Problem to work on >>
In the listing below, find each line containing "size" and report it.

Data under study >>
= Beginning of Section =

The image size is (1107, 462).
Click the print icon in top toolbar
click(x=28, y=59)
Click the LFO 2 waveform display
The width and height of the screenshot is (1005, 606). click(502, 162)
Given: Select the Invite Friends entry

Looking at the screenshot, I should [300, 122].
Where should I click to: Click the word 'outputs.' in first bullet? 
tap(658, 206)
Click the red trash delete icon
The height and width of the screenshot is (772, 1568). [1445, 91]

= End of Section =
= Beginning of Section =

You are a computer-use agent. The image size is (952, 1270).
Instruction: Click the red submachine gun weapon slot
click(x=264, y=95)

= End of Section =
= Beginning of Section =

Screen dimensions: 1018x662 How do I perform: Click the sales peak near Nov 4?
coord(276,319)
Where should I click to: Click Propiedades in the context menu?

= End of Section =

Result of this exercise >>
The image size is (1107, 462).
You are a computer-use agent. The image size is (952, 1270).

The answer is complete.